免杀技术详解(图)

四、修改特征码免杀

特征码不用说了，大家都知道，现在杀毒软件查杀病毒都是查看文件中的特征码，只要特征码被改掉或加密了，杀毒软件就查杀不出来了，所以改特征码免杀是最有效的。不过修改特征码免杀效果虽好，却仅仅对一款杀毒软件有效，因为不同杀毒软件的病毒库是不同的。

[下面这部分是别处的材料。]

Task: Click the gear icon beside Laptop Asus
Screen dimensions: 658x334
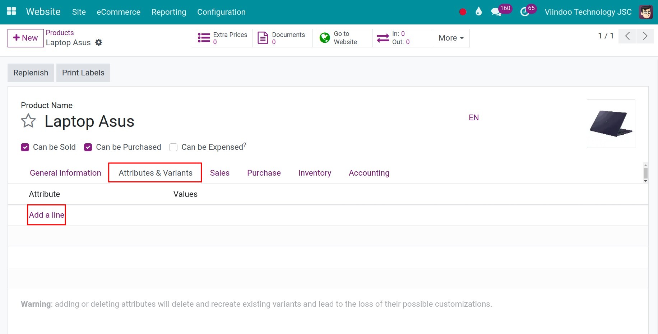Action: click(99, 43)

了解特征码免杀免杀原理后，我们来看看特征码免杀的一般操作步骤：
1、设置特征码定位器CCL；
2、用要做免杀的杀毒软件查杀CCL生成的文件；
3、使用偏移量定位器转化得到特征码的内存地址；
4、对特征码进行修改或加密达到免杀；
5、检测程序是否正常运行和免杀效果。

实例：修改灰鸽子潜入者MINI的瑞星文件特征码免杀

这里不再使用疯狂qq大盗了，因为疯狂qq大盗太大，不适合做特征码免杀，太麻烦，而潜入者只有3K，做免杀比较方便。首先生成潜入者，用瑞星检测，瑞星可以查到。（如果不能查到就无法定位特征码了）下面来设置CCL，点击“设置”→“手动参数”，弹出对话框，第一个选项“总共生成规定个数的文件”相对应的是“生成个数”；第二个选项“每次替换规定字节大小”对应的是“替换大小”。选中选项“总共生成规定个数的文件”则“每次替换规定字节大小”无效，反之亦然。（如图10）

（CCL定位特征码的原理是用0000一段一段地替换文件中的代码，每替换一段生成一个文件，我们用杀毒软件查杀剩下的文件说明特征码被替换掉，特征码就在里面。）因为潜入者只有3K，我们这里选择“每次替换规定字节大小”在“替换大小”中输入4，就是每次替换4字节。然后我们来设置生成目录，点击“设置”→“总体参数”因为我们是做文件特征码免杀，所以选择“文件特征码手动定位”下面是目录设置，设置我们生成文件的目录。设置好后我们开始生成文件，点击“文件”→“特征码检测”→“文件特征码”打开我们的潜入者。打开后会弹出“PE文件段选择”我们是做文件免杀，不用理它，点确定。CCL会显示生成文件信息，再点运行文件就生成在我们设置的目录中，用瑞星查杀一遍。接着再打开CCL，点击“操作”→“结果定位”打开我们先前设置的目录来定位。定位结果如下：

         -------------定位结果------------
       序号     起始偏移      大小      结束偏移
     0001     00000000     00000004     00000004    
     0002     0000003C     00000004     00000040    
     0003     00000100     00000008     00000108    
     0004     00000114     00000004     00000118    
     0005     00000128     00000004     0000012C    
     0006     00000134     00000004     00000138    
     0007     00000204     0000000C     00000210    
     0008     00000400     00000008     00000408    
     0009     00000438     0000002C     00000464    
     000A     00000558     00000010     00000568

定位好了，我们用偏移量定位器来转化文件地址为内存地址，这里不要选太靠前面的，因为它可能在PE的头部，不方便修改。我们选择00000400，用偏移量定位器打开潜入者，在文件偏移中填上00000438点>>>>，得到内存地址为00401038，特征码大小为0000002C，说明特征码是从00401038到00401064。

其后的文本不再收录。